PROBLEM TO WORK ON: Write out again only the lines running from the one that contains "The image size is (1058, 726)." to the end of the records below, including both the first and the last.

SUPPLIED RECORDS:

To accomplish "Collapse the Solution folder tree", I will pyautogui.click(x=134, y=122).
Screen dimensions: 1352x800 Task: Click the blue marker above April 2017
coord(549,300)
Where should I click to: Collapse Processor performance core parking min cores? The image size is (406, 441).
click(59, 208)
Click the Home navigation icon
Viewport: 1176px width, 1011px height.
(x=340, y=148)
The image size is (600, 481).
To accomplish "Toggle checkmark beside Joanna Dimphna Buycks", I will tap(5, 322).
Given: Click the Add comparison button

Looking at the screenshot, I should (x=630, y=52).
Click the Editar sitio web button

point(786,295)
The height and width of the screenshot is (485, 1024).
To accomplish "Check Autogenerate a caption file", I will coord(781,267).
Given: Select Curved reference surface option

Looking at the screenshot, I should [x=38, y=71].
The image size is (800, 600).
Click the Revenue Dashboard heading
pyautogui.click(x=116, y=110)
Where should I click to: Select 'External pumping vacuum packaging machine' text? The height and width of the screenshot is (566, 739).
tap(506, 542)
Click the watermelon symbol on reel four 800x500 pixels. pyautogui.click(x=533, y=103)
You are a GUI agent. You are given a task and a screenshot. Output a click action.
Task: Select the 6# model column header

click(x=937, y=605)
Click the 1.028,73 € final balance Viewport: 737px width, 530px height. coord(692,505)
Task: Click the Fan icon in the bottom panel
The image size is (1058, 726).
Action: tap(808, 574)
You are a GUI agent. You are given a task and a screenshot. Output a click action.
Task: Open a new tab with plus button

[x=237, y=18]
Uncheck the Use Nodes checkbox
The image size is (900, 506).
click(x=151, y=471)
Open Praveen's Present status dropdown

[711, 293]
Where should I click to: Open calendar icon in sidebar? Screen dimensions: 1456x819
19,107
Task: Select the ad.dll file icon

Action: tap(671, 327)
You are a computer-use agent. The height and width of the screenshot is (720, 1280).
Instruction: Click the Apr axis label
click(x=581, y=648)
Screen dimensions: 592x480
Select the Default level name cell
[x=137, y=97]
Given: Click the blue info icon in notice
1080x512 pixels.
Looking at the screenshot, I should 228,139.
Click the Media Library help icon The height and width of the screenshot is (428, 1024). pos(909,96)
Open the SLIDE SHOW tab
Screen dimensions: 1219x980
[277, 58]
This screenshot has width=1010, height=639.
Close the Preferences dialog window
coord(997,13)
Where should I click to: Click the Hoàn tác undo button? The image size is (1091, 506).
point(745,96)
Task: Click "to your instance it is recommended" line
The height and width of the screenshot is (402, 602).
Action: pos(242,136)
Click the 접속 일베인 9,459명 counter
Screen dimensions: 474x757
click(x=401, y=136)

ANSWER FOR THE TASK:
The image size is (1058, 726).
Action: tap(808, 574)
You are a GUI agent. You are given a task and a screenshot. Output a click action.
Task: Open a new tab with plus button

[x=237, y=18]
Uncheck the Use Nodes checkbox
The image size is (900, 506).
click(x=151, y=471)
Open Praveen's Present status dropdown

[711, 293]
Where should I click to: Open calendar icon in sidebar? Screen dimensions: 1456x819
19,107
Task: Select the ad.dll file icon

Action: tap(671, 327)
You are a computer-use agent. The height and width of the screenshot is (720, 1280).
Instruction: Click the Apr axis label
click(x=581, y=648)
Screen dimensions: 592x480
Select the Default level name cell
[x=137, y=97]
Given: Click the blue info icon in notice
1080x512 pixels.
Looking at the screenshot, I should 228,139.
Click the Media Library help icon The height and width of the screenshot is (428, 1024). pos(909,96)
Open the SLIDE SHOW tab
Screen dimensions: 1219x980
[277, 58]
This screenshot has width=1010, height=639.
Close the Preferences dialog window
coord(997,13)
Where should I click to: Click the Hoàn tác undo button? The image size is (1091, 506).
point(745,96)
Task: Click "to your instance it is recommended" line
The height and width of the screenshot is (402, 602).
Action: pos(242,136)
Click the 접속 일베인 9,459명 counter
Screen dimensions: 474x757
click(x=401, y=136)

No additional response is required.